Reproduce, please, the line that holds "The image size is (1400, 850)." and all later lines through the end of the entries below, exactly; omit pictures.

<<<<

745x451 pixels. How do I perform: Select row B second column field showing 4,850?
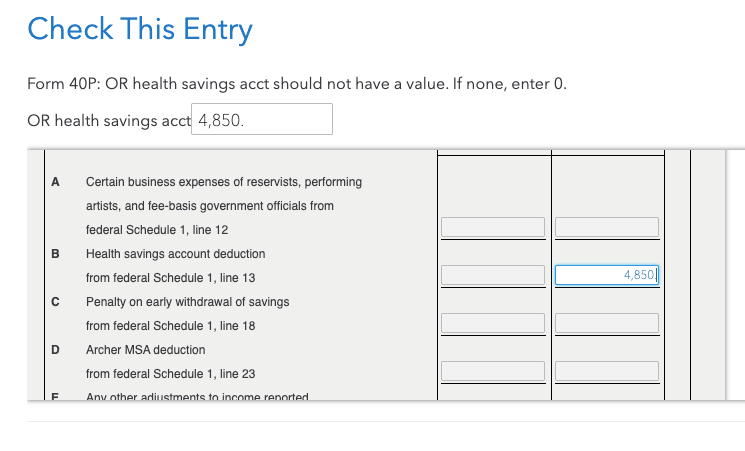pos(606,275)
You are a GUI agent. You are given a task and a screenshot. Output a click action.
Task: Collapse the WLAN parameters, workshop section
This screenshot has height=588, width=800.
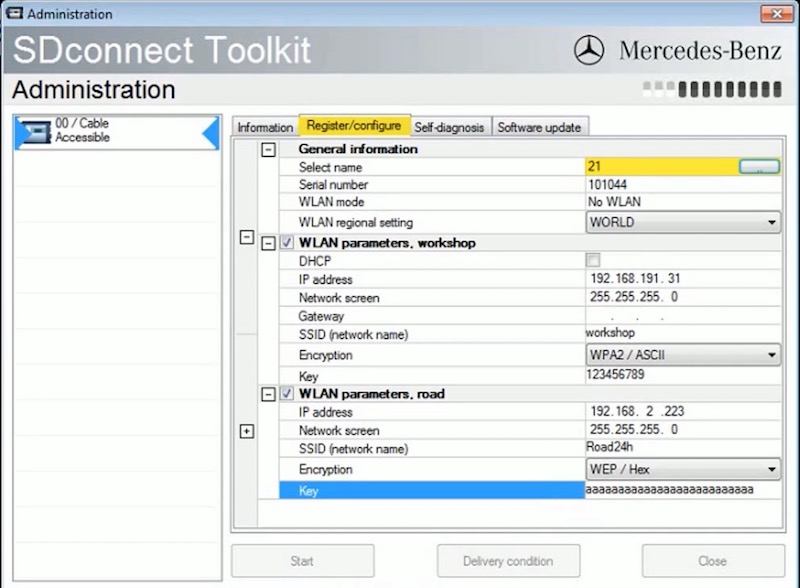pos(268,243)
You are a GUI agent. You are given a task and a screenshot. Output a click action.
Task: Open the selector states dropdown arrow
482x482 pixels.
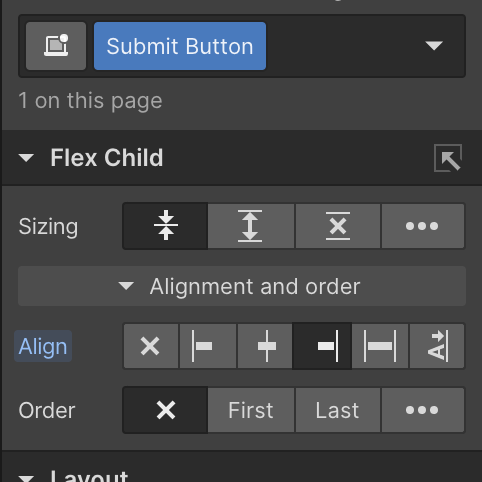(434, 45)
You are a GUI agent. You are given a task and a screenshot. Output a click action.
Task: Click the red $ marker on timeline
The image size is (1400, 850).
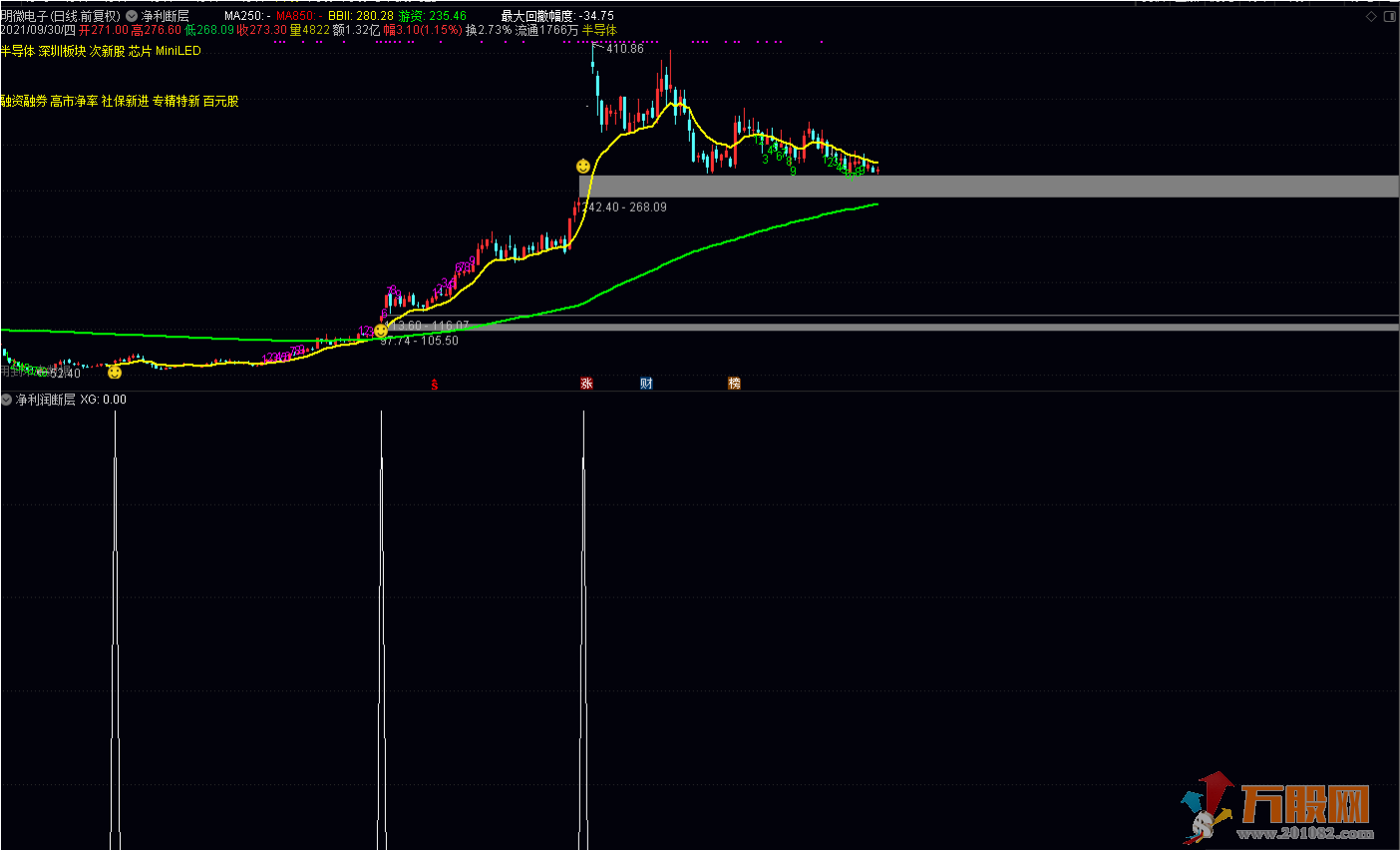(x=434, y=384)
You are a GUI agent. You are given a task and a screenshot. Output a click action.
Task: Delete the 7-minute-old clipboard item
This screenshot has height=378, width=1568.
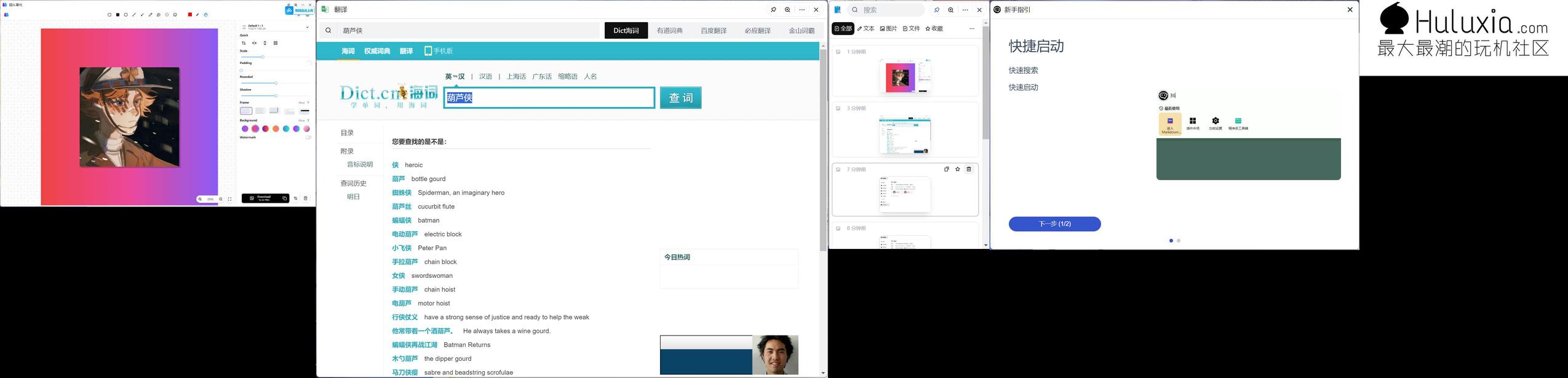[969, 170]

>>>>

- Task solution:
The image size is (1400, 850).
(x=434, y=384)
You are a GUI agent. You are given a task and a screenshot. Output a click action.
Task: Delete the 7-minute-old clipboard item
This screenshot has height=378, width=1568.
[969, 170]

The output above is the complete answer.